Figure 1.

J1, TKO and 3B3l mESCs achieve ground state in 2i. (A) Schematic showing cell line derivation. An expression construct for the co-factor Dnmt3l was added to Dnmt3a/3b knockout mESCs rescued by exogenous constitutive expression of Dnmt3b (3B) to create a Dnmt3a/3b knockout expressing both Dnmt3l and Dnmt3b (3B3l). Dnmt3l was also added to a to Dnmt3a/3b knockout mESCs (KOVI) to create KOVI-3l. (B) Morphology images of mESCs in indicated culture conditions.
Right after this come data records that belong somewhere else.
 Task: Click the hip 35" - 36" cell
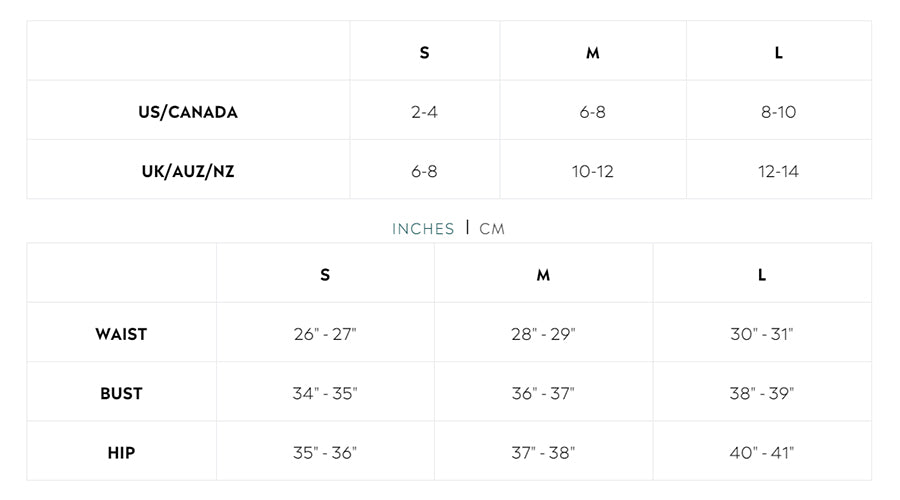(x=325, y=452)
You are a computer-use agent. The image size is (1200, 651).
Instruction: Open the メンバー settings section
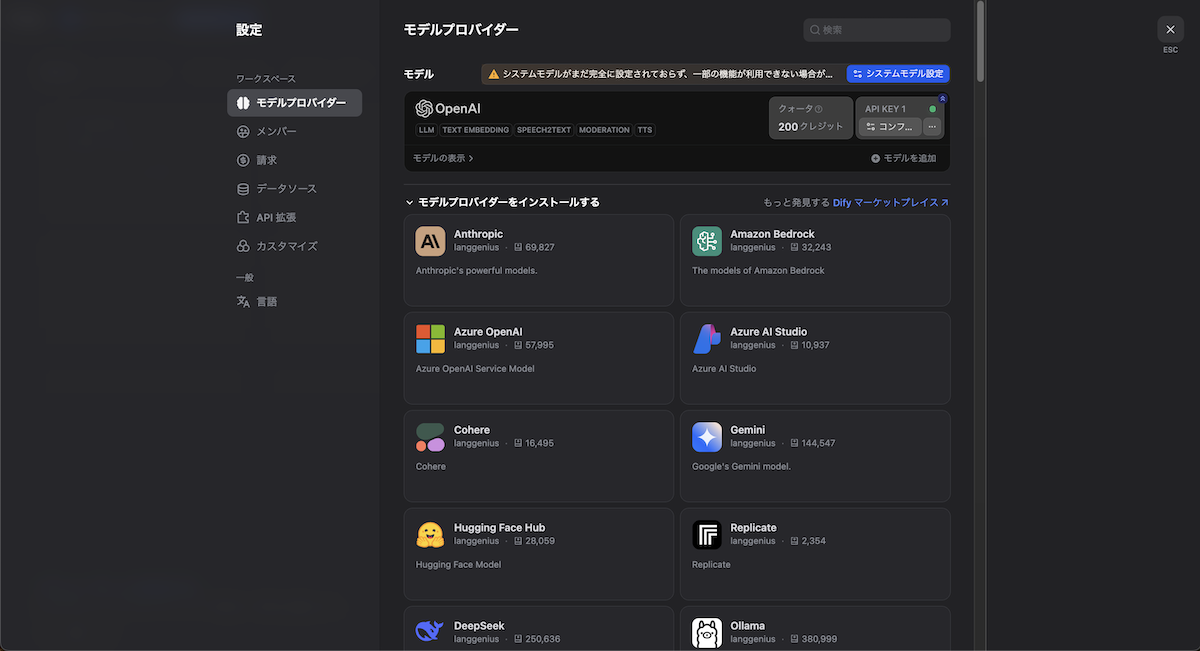(x=276, y=131)
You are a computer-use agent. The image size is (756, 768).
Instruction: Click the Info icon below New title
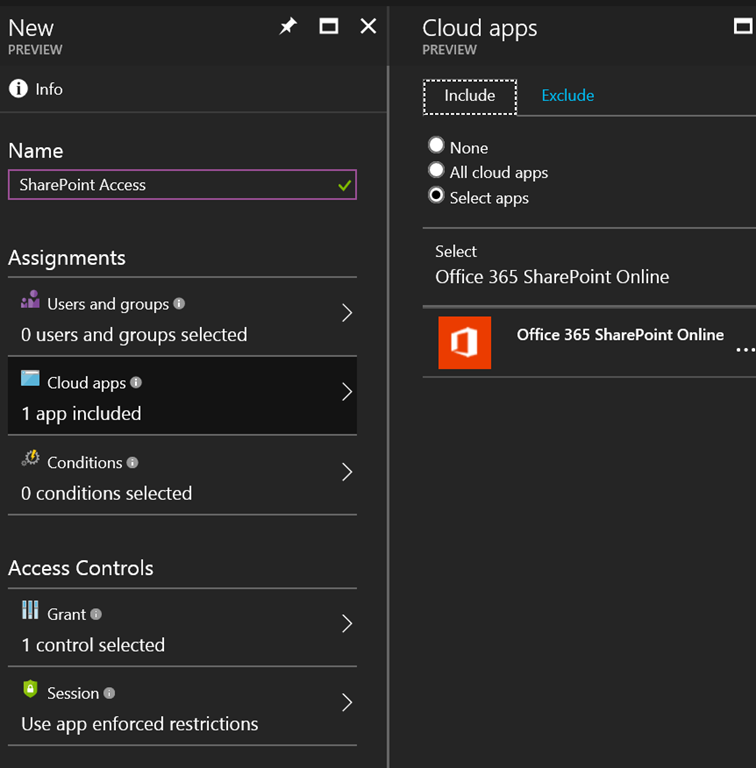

Scale bar 100 μm. (C) Expression levels of indicated Dnmt's and Prdm14. For each gene, fold change with respect to (wrt) average J1-serum probe value is represented (as log2) with SEMs. * indicates P < 0.05 (unpaired t-test). (D) Immunocytochemistry images of indicated conditions showing Nanog (green) and Esrrb (red) with DNA counterstaining (DAPI, blue) and merge. Scale bar 100 μm. (E) HPLC quantification of 5mC levels of indicated mESCs, bars represent mean ± SD of 2–3 biological replicates. (F) Bisulfite sequencing data for indicated gene promoters and cell lines, black: methylated CpG, grey: un-methylated CpG, white: missing data. Numbers represent percentage of methylated CpGs. * (black: methylated CpG, grey: un-methylated CpG, white: missing data). *P < 0.05, ** P = 0.00578, two2-tailed Mann–Whitney U-test.